Hoş, o zamanlar da bir Yeşilçam meselesi vardı. Yeşilçam dediğimiz, o dönem kalem oynatan film eleştirmenlerinin şimdi televizyona olduğu kadar kayıtsız kaldığı koskoca bir ülke sineması… Tosun Paşa’nın usta kalemler tarafından “hiç hatırlanmayacak kaba bir güldürü” olarak nitelendirildiği zamanlar… Sadece popüler sinema ürünlerine karşı tavır alındığını düşünebilirsiniz ancak durum başkadır. O yıllarda film eleştirmenleri arasında, batıdan gelen müthiş ve saf bir sinema anlayışını kabullenip kendi kültür kodlarını kullanan eserleri yok saymak muteberdir. Halit Refiğ’in yazdığı ve Hareket yayınlarından çıkan “Ulusal Sinema Kavgası” adlı kitap bu konuda çok aydınlatıcı olacaktır. Sahaflarda rastlarsanız kaçırmayın. O tavır şimdi de aynen devam etmektedir. Aslında kolaycı bir etiketle “festival/sanat filmi” diye adlandırdığımız sinemasal anlayış, çoğu sinema yazarı tarafından bilinçsizce desteklenen ulusal sinema karşıtı bir çabadır. Tarkovski’den Nuri Bilge Ceylan’a ve yüzlerce taklitçisine sinen bir sinema yapma disiplini. Bunun elbette halkta hiçbir karşılığı yoktur, Tarkovski de bunu umursamayan bir dehadır ancak taklitçilerinin çoğunun ortaya koyduğu eserler ve onların değerlendirilme hali sadece ayrıcalıklaşmaya hizmet eder.
İyi filmler çekmesine rağmen bir “Yeşilçamlı” olduğu için sessizce takdir edilen Yavuz Turgul bu konuda en iyi örnektir. Sinema dergisinin seyirciye sorarak yaptığı en iyi 100 film listesinin kralıdır ancak öldükten sonra takdir edilmek üzere bekletilmektedir.
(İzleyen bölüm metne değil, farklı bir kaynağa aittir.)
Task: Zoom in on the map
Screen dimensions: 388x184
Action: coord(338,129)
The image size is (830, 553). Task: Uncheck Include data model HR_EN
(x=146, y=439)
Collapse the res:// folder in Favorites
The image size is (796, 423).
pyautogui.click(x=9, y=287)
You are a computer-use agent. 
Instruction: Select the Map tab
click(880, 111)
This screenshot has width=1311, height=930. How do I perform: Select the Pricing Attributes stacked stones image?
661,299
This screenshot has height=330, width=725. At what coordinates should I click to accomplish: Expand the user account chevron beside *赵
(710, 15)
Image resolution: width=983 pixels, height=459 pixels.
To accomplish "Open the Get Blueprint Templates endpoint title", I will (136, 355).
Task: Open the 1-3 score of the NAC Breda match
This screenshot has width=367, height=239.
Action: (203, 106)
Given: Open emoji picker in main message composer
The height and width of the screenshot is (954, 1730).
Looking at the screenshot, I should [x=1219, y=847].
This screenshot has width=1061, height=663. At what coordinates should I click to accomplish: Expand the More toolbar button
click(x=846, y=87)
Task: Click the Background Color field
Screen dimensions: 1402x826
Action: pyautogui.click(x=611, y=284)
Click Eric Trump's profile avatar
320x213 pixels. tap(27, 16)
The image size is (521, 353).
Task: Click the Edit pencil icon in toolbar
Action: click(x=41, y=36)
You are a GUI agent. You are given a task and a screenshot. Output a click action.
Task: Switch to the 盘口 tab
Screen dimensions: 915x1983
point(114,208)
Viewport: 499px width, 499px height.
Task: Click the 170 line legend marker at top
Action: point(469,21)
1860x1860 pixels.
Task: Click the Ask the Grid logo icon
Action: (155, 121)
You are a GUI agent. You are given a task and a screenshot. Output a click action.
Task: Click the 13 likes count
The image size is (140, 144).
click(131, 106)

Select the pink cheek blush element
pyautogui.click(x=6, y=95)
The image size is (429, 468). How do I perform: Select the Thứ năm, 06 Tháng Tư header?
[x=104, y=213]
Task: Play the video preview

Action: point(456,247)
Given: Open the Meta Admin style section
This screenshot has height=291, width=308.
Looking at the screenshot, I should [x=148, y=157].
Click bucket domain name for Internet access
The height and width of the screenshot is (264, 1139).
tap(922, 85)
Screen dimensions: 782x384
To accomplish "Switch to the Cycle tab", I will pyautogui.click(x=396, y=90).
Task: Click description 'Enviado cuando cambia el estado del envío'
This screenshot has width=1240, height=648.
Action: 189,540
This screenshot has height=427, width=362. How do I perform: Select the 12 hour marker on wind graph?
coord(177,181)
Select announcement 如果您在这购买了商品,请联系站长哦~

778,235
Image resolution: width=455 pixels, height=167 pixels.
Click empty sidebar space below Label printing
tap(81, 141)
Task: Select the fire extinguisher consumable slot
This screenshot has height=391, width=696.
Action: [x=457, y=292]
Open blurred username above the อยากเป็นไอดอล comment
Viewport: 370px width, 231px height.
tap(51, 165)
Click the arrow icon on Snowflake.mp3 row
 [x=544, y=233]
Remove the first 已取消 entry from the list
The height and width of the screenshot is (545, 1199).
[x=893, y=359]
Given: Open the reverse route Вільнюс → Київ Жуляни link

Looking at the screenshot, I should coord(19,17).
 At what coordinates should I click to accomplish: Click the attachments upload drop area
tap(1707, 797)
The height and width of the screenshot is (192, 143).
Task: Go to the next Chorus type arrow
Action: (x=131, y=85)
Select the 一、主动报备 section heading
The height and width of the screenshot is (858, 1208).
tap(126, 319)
Metin Erksan ya da Lütfi Ömer Akad örneğinde olduğu gibi. 19. Adana Altın Koza Film Festivali’nde, aynı yıl kaybettiğimiz iki sinemacıdan biri olan Seyfi Teoman’ı sahneye çıkan herkesin güzellediğini, Metin Erksan’ın adını ise Erden Kıral dışında kimsenin anmadığını not düşeyim.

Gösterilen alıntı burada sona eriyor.